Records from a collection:
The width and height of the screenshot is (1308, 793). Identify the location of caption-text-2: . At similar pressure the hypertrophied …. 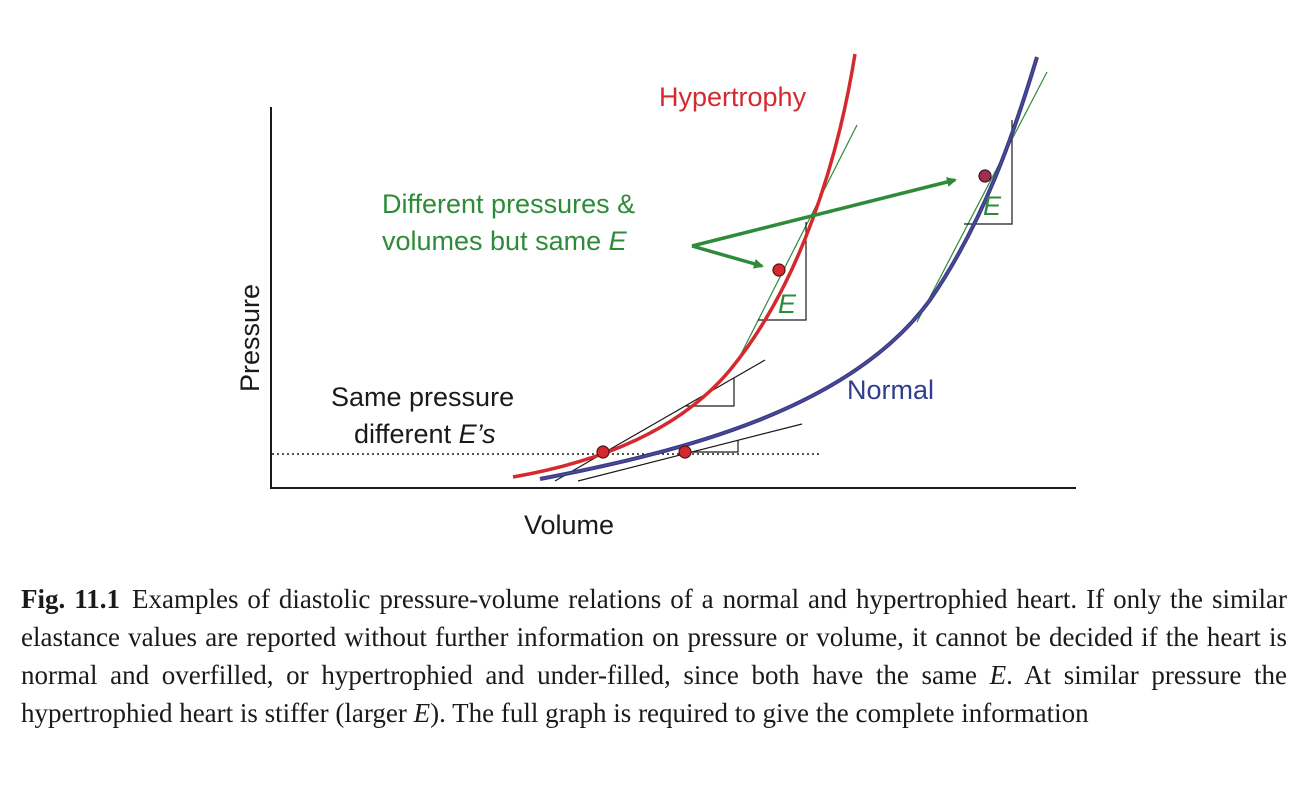
(654, 694).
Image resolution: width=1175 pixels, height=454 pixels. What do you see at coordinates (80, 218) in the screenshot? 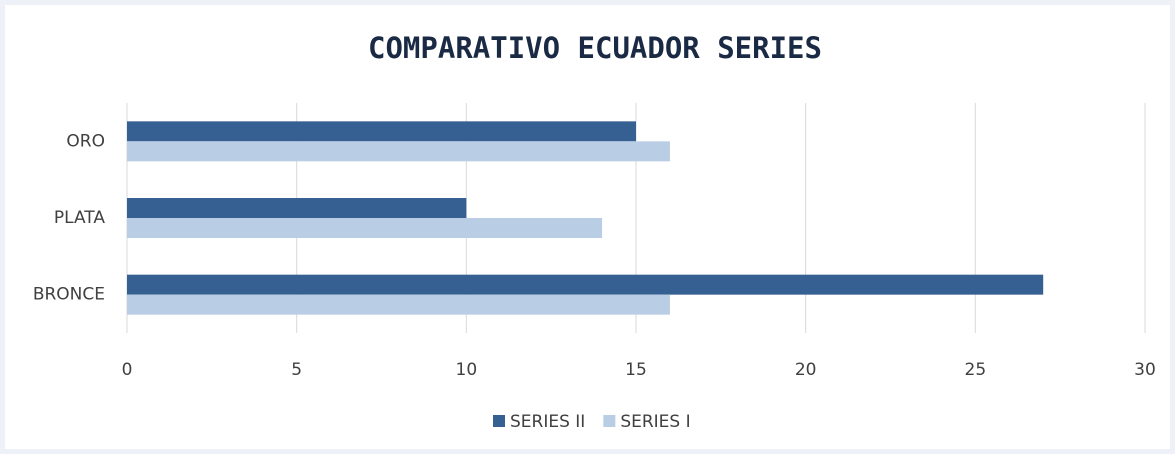
I see `y-tick-label: PLATA` at bounding box center [80, 218].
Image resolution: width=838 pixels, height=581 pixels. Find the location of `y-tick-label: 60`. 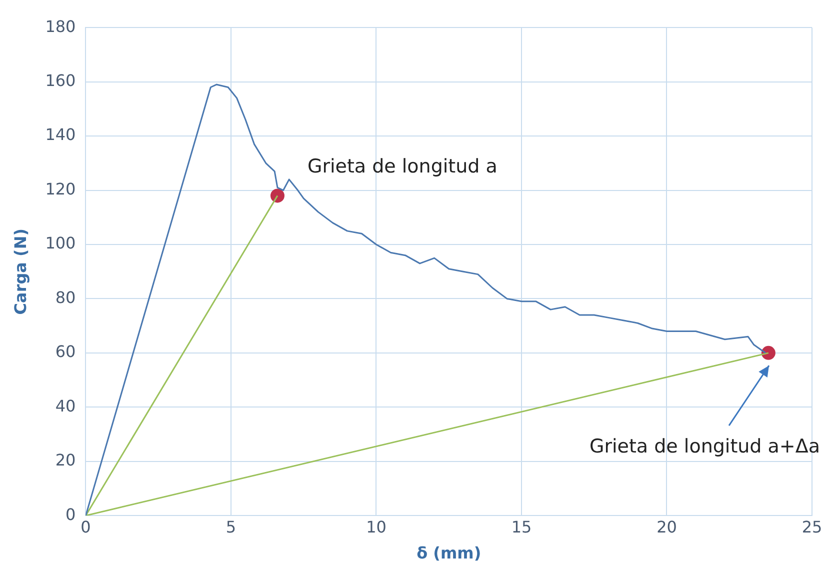

y-tick-label: 60 is located at coordinates (66, 352).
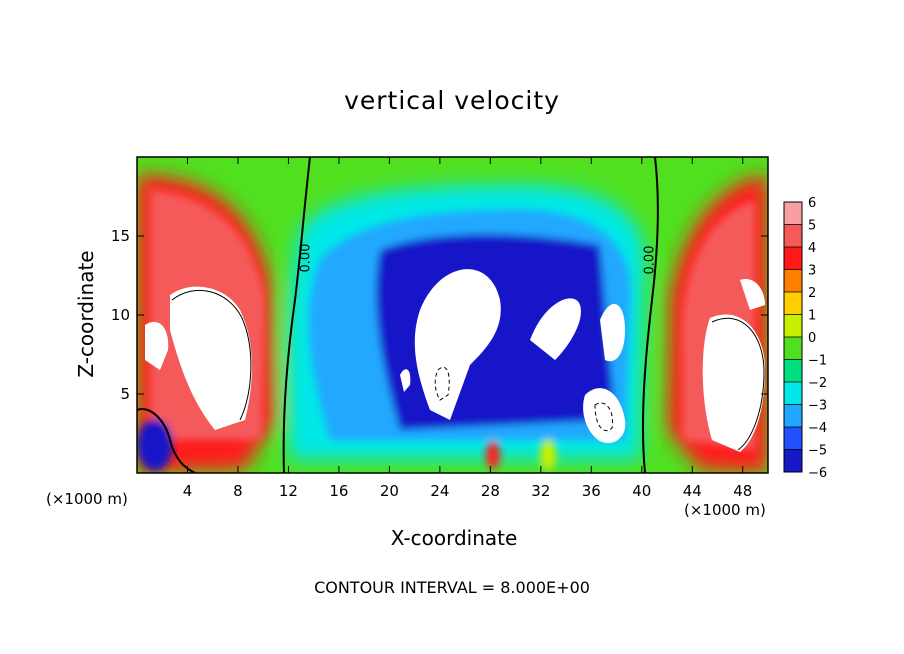  Describe the element at coordinates (155, 445) in the screenshot. I see `downdraft-corner-left` at that location.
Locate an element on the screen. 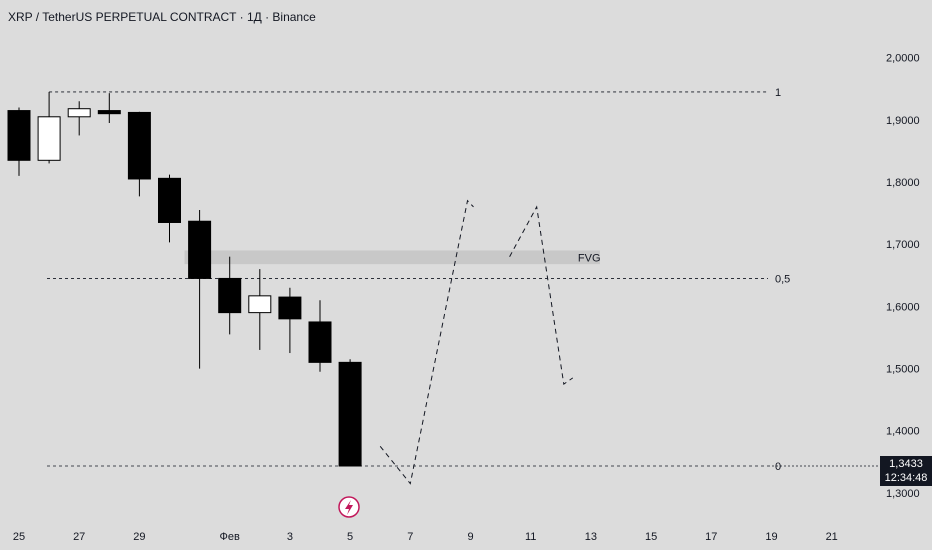 The image size is (932, 550). time-tick-label: 3 is located at coordinates (290, 537).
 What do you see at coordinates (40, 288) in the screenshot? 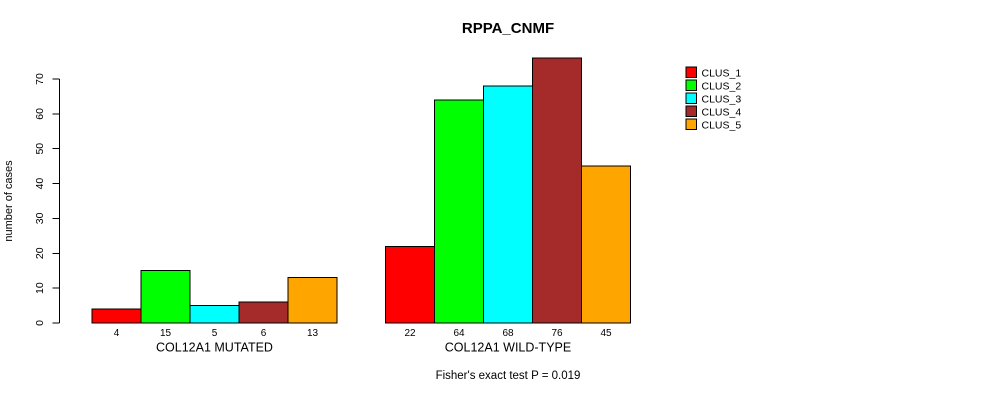
I see `y-tick-label-10: 10` at bounding box center [40, 288].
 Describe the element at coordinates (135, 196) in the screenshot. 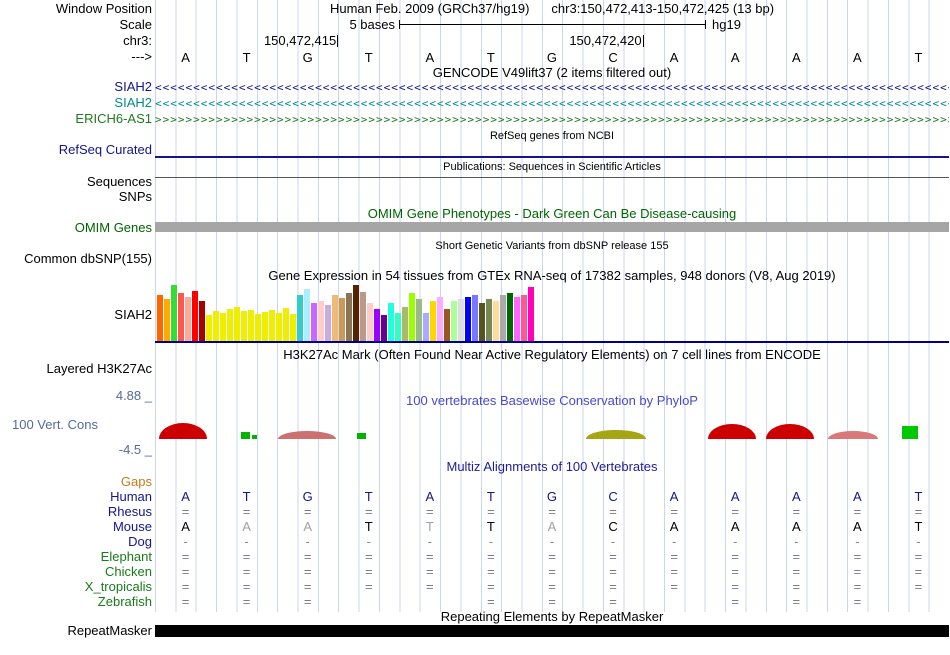

I see `track-label-snps: SNPs` at that location.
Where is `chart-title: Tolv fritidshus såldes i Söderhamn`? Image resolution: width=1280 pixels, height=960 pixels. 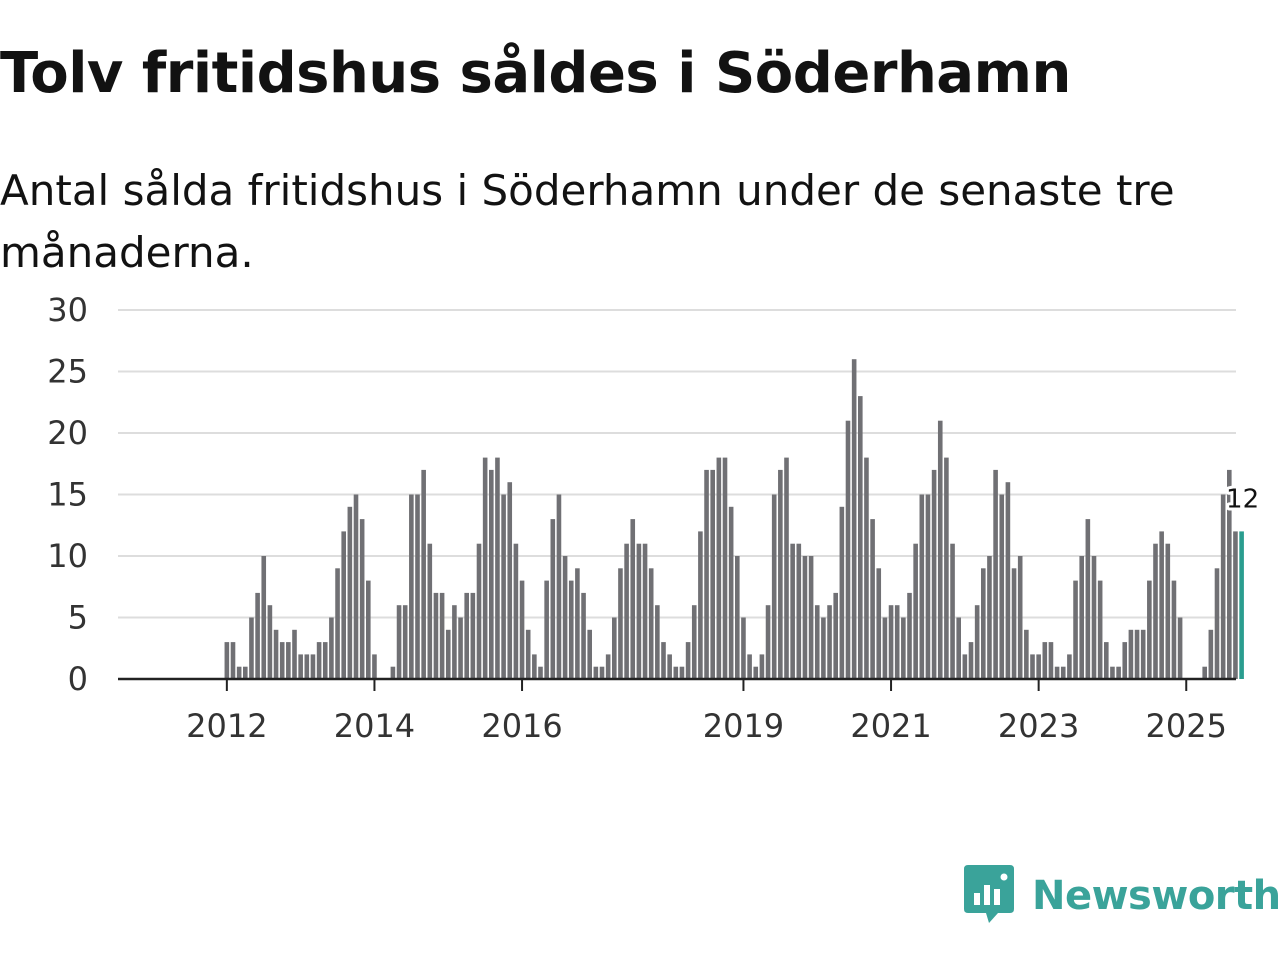 chart-title: Tolv fritidshus såldes i Söderhamn is located at coordinates (536, 74).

TASK GOAL.
Please write out the items from the very start through the line with "(654, 694).", keeping every word as it is and leaving out the pictures.

YOUR SOLUTION.
The width and height of the screenshot is (1308, 793). Identify the location of caption-text-2: . At similar pressure the hypertrophied …. 
(654, 694).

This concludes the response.